Abstract

The bicarbonate (HCO3 -) buffer system is crucial for maintaining acid-base homeostasis and blood pH. Recent studies showed that elevated serum HCO3 - levels serve as an indicator of the beneficial effects of acetazolamide in improving decongestion in acute heart failure. In this study, we sought to clarify the clinical relevance and prognostic impact of HCO3 - in chronic heart failure (CHF). This cohort study enrolled 694 hospitalized patients with CHF (mean age 68.6±14.6, 62% male) who underwent arterial blood sampling and exhibited neutral pH ranging from 7.35 to 7.45. We characterized the patients based on HCO3 - levels and followed them to register cardiac events. Among the patients, 17.3% (120 patients) had HCO3 - levels exceeding 26mmol/L. Patients presenting HCO3 ->26mmol/L were more likely to use loop diuretics and had higher serum sodium and lower potassium levels, but left ventricular ejection fraction did not differ compared with those with HCO3 - between 22 and 26 (379 patients) or those with HCO3 -<22mmol/L (195 patients).

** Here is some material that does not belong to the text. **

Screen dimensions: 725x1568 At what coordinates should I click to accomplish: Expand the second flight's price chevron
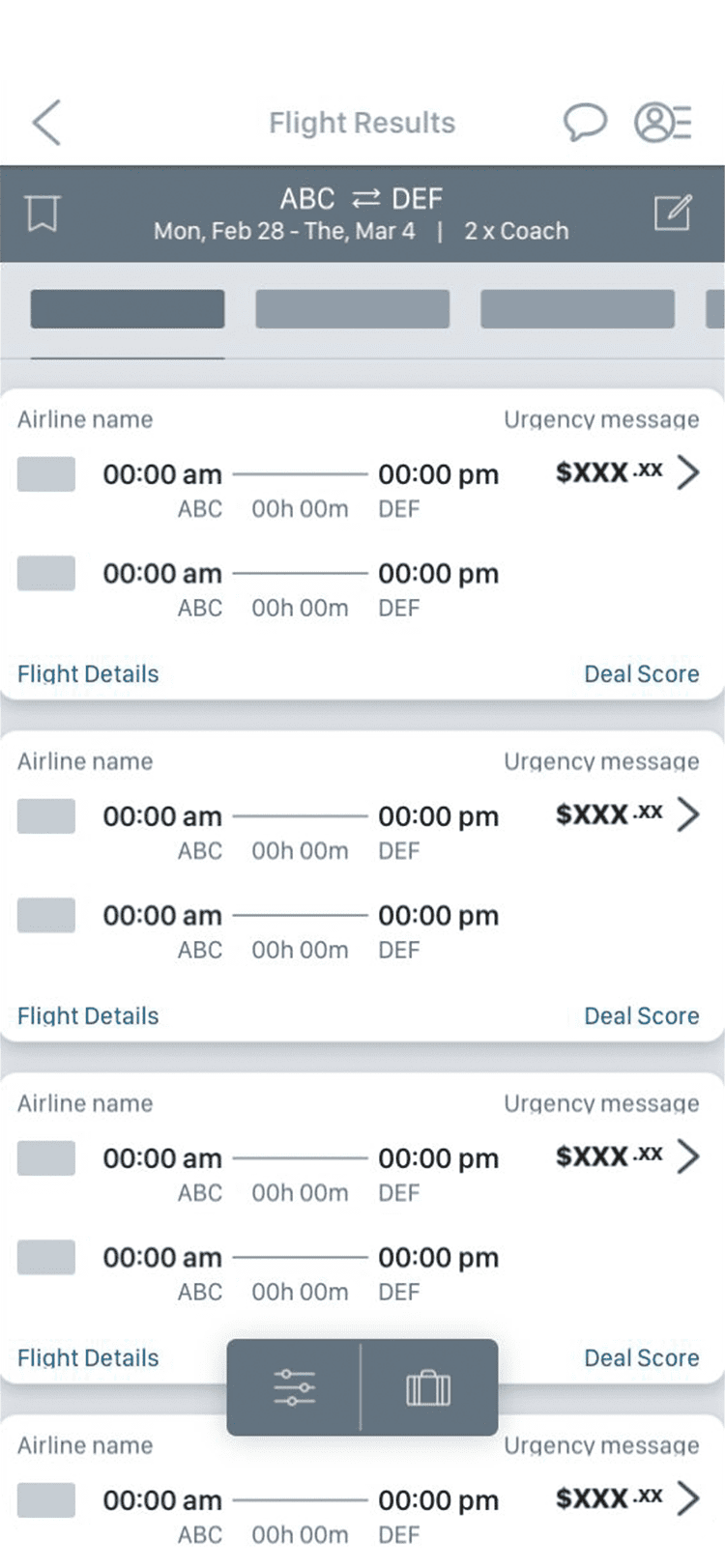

During a median follow-up period of 1950days, Kaplan-Meier analysis revealed that patients with HCO3 ->26mmol/L had the lowest event-free survival rate from either cardiac deaths or heart failure-related rehospitalization (P<0.01 and 0.03, respectively). In the multivariable Cox model, the presence of HCO3 ->26mmol/L independently predicted increased risks of each cardiac event with a hazard ratio of 2.31 and 1.69 (P<0.01 and 0.02, respectively), while HCO3 -<22mmol/L was not associated with these events (hazard ratios, 0.99 and 1.19; P=0.98 and 0.43, respectively). Elevated blood HCO3 - levels may signify enhanced proximal nephron activation and loop diuretic resistance, leading to long-term adverse outcomes in patients with CHF, even within a normal pH range.